Before sampling the culinary delights of Madison, though, work up an appetite by touring some of the city’s attractions. Start in its charming downtown, which is dominated by the white-domed Wisconsin State Capitol. Completed in 1917, it’s topped by a gilded bronze statue of a heroic-looking woman who represents the spirit of the state. Tour the capitol’s marble-lined interior and marvel at its immense dome, which is bordered by four mammoth mosaics made from 400,000 pieces of glass.
Then head outdoors to explore the streets that fan out from the Capitol. The downtown district includes four museums, three of which have free admission, as well as one-of-a-kind stores and lively eateries and bars. The Wisconsin Historical Museum gives an overview of the events and people that have formed the state, while across the street, the Wisconsin Veterans Museum tells the story of the state’s involvement in combats ranging from the Civil War to today’s conflicts. A block away, the Madison Museum of Contemporary Art showcases the creativity of a wide range of artists. Its glass-walled building, which was designed by world-renowned architect Cesar Pelli, is a work of art in itself.
Families may want to spend an entire afternoon in the Madison Children’s Museum (well worth its small admission charge). Head up to the rooftop for a birds-eye view of the Capitol, then tour its three floors filled with creatively designed, interactive learning areas. Don’t miss the exhibit dedicated to Frank Lloyd Wright, the influential architect who did some of his best work in Wisconsin. In addition to describing his childhood, the exhibit gives kid-friendly explanations of key architectural concepts.
Venturing away from the downtown, pay a visit to the National Mustard Museum, a free attraction that includes hundreds of mustards from around the world, many available for sampling. Its displays have a wry sense of humor, from the world’s only mustard vending machine to a research study on the dangers of ketchup. In its gift shop you can buy jars of mustard and items from the distinguished institution of higher learning known as Poupon U.

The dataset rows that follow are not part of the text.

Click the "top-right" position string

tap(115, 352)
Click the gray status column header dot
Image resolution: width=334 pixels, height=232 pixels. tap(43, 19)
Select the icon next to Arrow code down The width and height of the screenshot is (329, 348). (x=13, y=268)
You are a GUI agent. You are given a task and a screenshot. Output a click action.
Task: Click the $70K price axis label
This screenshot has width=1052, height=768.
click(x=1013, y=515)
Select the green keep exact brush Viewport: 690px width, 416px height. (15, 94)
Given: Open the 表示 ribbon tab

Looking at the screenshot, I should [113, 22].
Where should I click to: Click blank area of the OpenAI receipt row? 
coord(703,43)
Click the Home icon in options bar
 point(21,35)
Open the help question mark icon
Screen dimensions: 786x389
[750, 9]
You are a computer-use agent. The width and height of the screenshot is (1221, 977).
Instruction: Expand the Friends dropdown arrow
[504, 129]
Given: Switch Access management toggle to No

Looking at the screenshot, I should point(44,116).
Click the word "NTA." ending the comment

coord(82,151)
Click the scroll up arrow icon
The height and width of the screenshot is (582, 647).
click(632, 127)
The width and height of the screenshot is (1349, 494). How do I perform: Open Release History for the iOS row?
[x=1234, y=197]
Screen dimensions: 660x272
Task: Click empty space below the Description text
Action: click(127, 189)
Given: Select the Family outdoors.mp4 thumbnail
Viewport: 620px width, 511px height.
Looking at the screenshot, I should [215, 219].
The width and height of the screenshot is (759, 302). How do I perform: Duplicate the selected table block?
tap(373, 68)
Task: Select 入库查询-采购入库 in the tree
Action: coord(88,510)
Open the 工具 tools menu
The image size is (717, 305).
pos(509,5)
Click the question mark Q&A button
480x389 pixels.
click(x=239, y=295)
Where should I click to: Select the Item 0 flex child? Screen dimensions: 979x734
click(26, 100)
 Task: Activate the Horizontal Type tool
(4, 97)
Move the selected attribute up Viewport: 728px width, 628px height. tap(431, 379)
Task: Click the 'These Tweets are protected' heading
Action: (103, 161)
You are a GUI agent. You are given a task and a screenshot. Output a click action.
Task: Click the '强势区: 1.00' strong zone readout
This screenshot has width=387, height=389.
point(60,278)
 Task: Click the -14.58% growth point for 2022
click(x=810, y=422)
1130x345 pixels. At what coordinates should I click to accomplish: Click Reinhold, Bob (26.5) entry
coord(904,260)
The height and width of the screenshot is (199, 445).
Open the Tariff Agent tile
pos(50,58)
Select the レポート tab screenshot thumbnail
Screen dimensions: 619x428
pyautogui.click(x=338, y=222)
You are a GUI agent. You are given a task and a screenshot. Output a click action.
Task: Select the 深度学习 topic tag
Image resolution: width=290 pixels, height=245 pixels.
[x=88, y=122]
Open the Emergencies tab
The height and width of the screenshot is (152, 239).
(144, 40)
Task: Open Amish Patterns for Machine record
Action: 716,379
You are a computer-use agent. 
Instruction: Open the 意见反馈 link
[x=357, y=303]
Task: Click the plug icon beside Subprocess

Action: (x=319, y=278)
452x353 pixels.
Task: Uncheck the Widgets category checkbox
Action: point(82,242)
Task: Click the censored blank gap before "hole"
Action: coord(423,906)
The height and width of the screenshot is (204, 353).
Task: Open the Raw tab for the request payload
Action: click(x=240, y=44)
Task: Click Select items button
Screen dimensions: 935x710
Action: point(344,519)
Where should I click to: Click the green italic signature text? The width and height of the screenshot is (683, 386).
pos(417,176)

The nearby Holy Wisdom Monastery provides a tranquil respite from touring. Located on 130 acres of woodlands and prairie, it’s home to an ecumenical Christian community with a strong environmental focus. Its frequent concerts, programs, and daily services are open to all.
“We also invite people to walk the trails that wind through our restored woodlands and prairie,” said Sister Mary David Walgenbach. “They’re great places to soak up peace and quiet.”
You’ll find many other places to enjoy the outdoors in Madison, which has 260 parks and four lakes. On a walk around Lake Mendota, you’re likely to see hardy locals braving the cold to ice fish. Admire the diverse landscaping in the Longenecker Horticultural Gardens, or strap on a pair of rented skates and glide across the ice at Edgewater Rink, which has views of both the State Capitol and Lake Mendota.
Finally, sample Madison’s lively food scene. The famed Dane County Farmers Market, which fills the streets near the Capitol on summer Saturdays and Wednesdays, is held indoors on winter Saturdays in the Garver Feed Mill. Shop its aisles for baked goods, goat milk soaps, beeswax candles, and other locally made items, as well as fresh fruits, vegetables, and meats.
For high-end cuisine head to L’Etoile, named one of the country’s Top 50 restaurants by Gourmet. If you’re looking for a more casual vibe, book a table at Everly, located on Monroe Street near the University of Wisconsin. Not far away is another Madison favorite: the Bloom Bake Shop. Its made-from-scratch, locally sourced offerings include innovative updates of classic recipes.
“Our sweet potato donuts were created for a special event, but they were so popular they’ve been on the menu ever since,” said owner Annemarie Maitri.
Fans of microbrews, locally produced wines and artisanal distilled spirits have many options in the city. Rockhound Brew Pub is a cozy pub with a changing array of beers brewed on site. Other local favorites include Ale Asylum and the State Line Distillery.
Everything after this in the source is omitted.